[Source records]
'''

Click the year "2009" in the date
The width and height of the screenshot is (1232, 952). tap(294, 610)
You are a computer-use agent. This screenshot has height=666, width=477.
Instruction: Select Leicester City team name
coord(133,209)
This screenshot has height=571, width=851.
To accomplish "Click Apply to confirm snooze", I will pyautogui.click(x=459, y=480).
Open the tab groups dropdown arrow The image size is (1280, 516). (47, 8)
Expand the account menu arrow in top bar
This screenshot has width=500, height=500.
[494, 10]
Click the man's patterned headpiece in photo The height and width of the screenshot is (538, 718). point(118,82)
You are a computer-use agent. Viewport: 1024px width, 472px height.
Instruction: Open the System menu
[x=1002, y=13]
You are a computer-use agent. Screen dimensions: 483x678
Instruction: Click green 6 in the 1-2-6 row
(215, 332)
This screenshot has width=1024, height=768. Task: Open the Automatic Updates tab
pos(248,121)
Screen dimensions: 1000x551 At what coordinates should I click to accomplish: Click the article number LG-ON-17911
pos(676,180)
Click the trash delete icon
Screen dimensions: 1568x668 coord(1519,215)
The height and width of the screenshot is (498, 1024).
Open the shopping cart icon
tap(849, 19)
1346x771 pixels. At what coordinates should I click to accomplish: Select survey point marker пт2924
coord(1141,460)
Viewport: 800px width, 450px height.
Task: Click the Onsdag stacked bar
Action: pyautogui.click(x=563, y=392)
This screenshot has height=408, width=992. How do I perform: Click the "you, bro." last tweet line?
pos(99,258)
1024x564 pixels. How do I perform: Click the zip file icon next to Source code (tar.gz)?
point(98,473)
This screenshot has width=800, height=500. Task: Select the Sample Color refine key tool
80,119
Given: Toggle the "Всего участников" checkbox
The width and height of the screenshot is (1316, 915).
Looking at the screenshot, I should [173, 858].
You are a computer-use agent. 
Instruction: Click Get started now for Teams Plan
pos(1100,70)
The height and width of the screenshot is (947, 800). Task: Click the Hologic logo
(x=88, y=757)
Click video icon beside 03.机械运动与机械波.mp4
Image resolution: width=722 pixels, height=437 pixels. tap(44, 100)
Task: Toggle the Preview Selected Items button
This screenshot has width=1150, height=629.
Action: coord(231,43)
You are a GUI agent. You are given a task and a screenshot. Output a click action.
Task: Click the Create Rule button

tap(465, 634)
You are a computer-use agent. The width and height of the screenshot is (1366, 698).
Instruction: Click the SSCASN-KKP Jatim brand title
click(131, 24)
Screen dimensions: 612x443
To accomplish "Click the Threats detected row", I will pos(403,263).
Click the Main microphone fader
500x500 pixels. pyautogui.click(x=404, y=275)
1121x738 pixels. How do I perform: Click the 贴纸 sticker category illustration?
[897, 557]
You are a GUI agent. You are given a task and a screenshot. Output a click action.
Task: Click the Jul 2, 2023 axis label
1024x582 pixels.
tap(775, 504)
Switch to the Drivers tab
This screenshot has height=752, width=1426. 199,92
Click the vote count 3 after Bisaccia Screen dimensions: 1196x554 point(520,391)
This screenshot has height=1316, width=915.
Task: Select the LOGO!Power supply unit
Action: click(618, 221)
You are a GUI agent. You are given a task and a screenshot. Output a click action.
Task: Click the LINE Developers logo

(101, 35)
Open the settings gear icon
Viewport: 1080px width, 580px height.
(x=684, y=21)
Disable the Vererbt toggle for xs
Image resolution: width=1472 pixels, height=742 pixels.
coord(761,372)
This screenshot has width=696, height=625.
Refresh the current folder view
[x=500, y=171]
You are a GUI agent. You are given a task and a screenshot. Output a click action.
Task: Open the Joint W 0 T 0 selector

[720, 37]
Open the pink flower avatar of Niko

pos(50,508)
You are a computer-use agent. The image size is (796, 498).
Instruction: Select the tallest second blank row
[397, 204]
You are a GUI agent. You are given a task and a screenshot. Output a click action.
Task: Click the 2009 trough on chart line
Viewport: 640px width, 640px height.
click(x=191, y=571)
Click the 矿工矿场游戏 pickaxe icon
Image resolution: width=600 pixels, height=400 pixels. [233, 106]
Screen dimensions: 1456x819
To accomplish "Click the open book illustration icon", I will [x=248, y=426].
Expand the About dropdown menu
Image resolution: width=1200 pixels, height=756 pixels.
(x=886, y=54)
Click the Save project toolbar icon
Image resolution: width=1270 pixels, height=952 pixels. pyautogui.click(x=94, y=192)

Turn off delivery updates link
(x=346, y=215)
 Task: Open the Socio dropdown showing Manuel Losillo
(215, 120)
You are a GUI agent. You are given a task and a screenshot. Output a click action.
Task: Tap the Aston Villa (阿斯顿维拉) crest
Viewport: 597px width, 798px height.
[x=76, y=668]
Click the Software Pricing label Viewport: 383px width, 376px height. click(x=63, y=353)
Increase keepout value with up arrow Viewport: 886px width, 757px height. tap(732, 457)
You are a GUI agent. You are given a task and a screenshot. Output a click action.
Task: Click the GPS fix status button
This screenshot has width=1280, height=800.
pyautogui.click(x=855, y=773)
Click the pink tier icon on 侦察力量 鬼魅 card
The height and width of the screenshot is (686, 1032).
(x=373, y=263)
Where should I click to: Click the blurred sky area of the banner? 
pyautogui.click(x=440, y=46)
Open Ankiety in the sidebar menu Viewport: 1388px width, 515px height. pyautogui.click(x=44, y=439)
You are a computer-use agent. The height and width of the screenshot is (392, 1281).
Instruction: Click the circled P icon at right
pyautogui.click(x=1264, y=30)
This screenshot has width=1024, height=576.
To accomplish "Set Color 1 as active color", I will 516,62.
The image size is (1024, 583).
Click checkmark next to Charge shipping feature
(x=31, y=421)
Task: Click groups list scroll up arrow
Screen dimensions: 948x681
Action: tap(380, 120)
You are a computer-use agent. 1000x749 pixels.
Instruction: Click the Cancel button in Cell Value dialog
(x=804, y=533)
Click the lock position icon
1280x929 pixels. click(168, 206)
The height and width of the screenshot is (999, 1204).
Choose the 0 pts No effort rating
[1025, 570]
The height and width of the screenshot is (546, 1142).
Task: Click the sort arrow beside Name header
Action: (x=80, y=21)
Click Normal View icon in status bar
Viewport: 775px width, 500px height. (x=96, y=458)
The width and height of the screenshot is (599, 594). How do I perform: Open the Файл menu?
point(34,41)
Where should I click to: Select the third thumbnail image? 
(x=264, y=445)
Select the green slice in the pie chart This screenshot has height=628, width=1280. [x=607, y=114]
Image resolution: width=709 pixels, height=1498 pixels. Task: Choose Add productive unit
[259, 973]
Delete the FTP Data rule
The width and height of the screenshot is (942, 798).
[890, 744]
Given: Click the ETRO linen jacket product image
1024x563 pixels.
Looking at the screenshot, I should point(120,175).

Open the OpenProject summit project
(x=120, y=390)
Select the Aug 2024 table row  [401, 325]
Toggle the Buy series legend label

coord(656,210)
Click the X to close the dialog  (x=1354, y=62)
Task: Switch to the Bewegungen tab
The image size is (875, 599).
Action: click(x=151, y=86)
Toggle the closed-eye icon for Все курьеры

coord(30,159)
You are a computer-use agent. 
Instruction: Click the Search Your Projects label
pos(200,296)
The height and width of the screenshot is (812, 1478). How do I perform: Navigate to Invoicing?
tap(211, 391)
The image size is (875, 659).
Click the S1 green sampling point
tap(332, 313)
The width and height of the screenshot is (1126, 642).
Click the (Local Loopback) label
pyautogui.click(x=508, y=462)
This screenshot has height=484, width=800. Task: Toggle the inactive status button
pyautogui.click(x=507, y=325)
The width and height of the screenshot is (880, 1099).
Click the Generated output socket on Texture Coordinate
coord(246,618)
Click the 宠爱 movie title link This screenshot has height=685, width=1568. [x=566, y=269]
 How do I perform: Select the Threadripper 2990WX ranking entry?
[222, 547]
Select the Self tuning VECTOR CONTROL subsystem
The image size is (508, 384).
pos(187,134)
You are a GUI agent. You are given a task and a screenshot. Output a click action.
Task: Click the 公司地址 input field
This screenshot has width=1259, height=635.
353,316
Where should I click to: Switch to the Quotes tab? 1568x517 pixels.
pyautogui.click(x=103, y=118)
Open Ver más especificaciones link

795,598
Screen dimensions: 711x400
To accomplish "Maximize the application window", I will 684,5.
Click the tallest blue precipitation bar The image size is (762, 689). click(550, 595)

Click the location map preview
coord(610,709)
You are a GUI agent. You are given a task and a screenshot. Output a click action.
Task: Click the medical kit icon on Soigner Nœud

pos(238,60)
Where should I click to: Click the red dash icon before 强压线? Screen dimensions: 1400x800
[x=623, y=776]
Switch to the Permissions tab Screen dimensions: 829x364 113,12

'''

WORK INSTRUCTIONS - Look through the entries above and find each line where the word "will" occurs; copy those lines.

SOLUTION FOR THIS EXERCISE -
To accomplish "Click Apply to confirm snooze", I will pyautogui.click(x=459, y=480).
To accomplish "Click the Threats detected row", I will pos(403,263).
To accomplish "Click the open book illustration icon", I will [x=248, y=426].
To accomplish "Set Color 1 as active color", I will 516,62.
To accomplish "Maximize the application window", I will 684,5.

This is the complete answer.